To do:
Whenever a line in the entries below contains the string "agent", copy that line.

Data for this task:
-.-.-

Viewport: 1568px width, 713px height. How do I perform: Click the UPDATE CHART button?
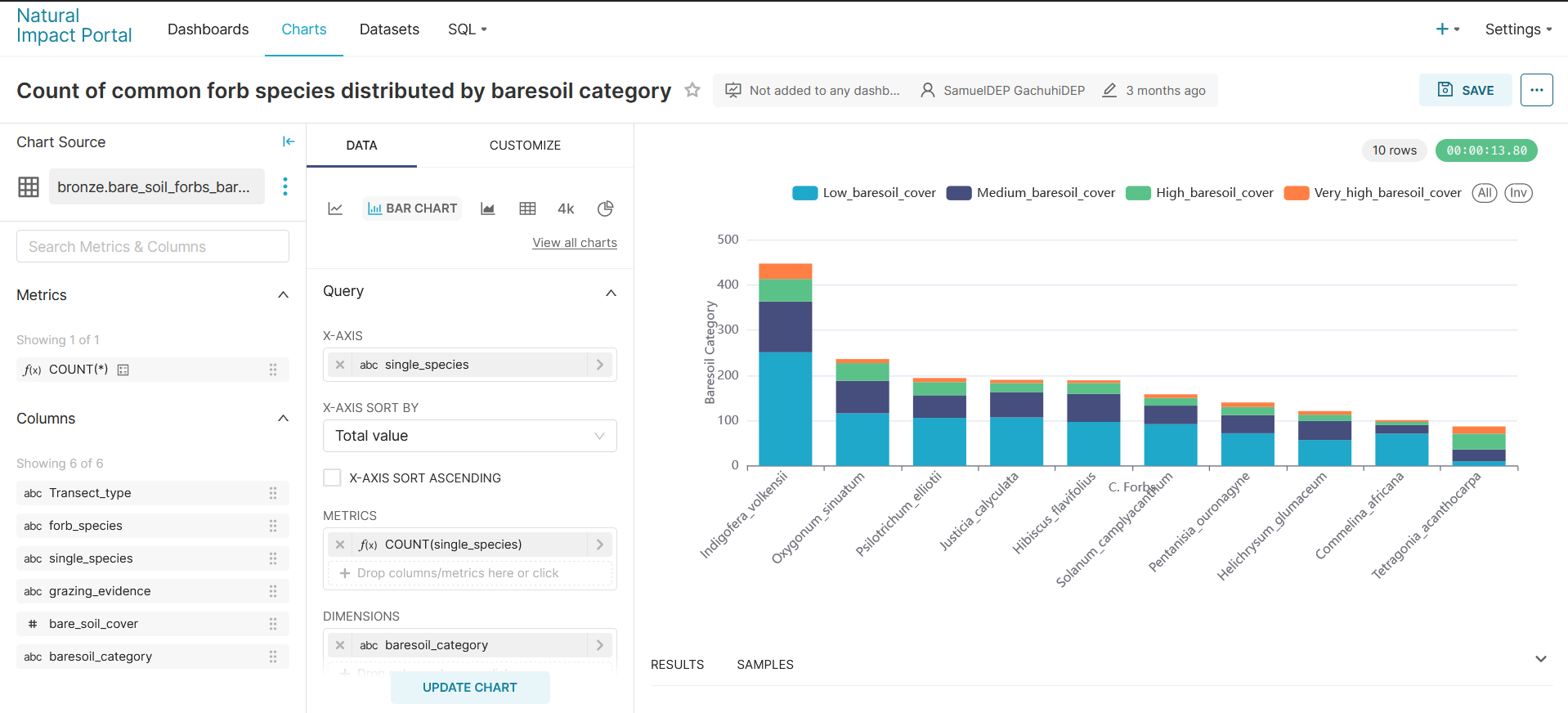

-.-.-

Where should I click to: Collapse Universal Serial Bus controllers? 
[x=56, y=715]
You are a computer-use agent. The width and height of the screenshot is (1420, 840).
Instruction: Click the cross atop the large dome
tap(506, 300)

-.-.-

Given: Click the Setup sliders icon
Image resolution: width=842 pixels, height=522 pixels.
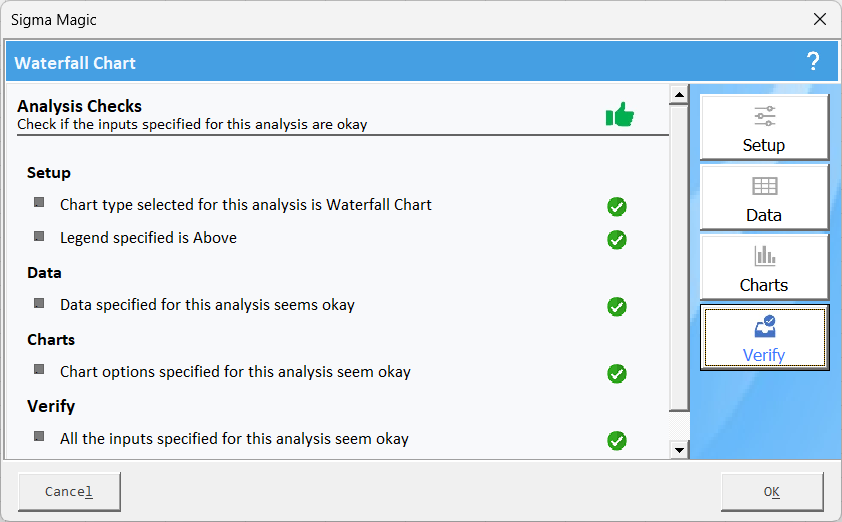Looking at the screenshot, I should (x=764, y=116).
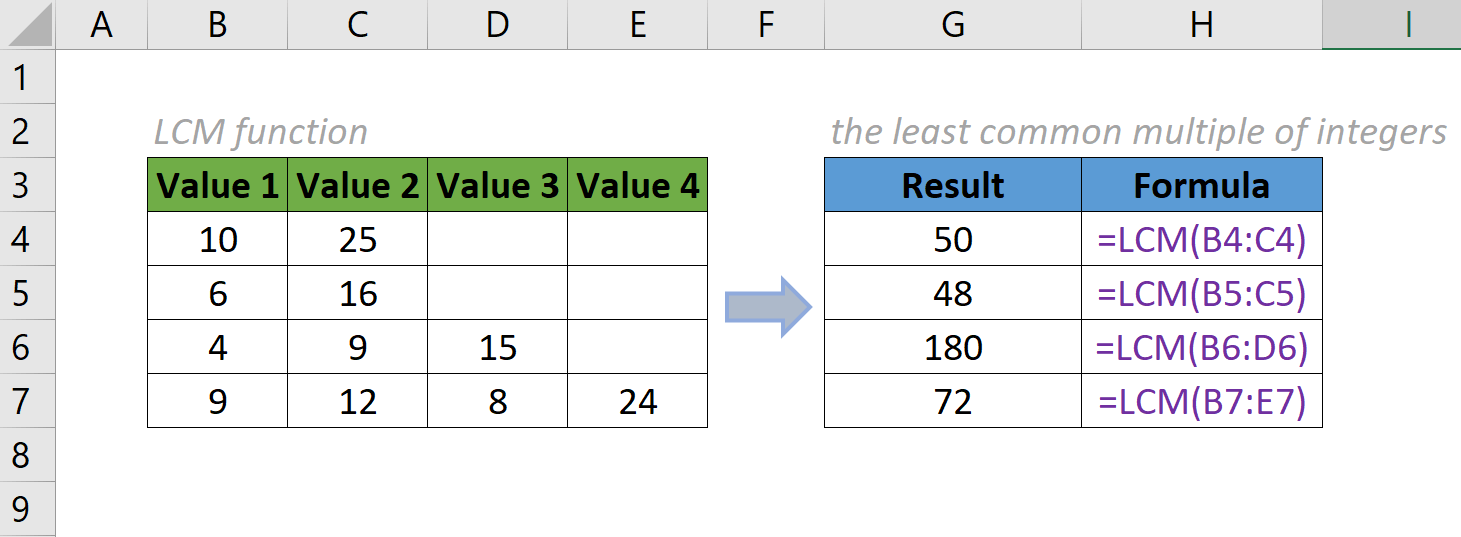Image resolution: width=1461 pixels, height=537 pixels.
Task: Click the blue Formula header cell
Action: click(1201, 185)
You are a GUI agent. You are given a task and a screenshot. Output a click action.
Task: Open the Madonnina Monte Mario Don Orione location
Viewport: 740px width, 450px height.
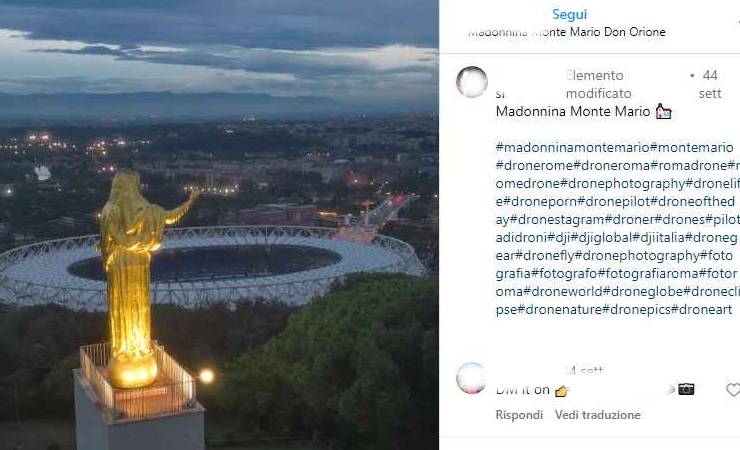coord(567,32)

-.-.-

Solved problem:
You are a computer-use agent. The width and height of the screenshot is (1420, 840).
You are a GUI agent. You are given a task and a screenshot. Output a click action.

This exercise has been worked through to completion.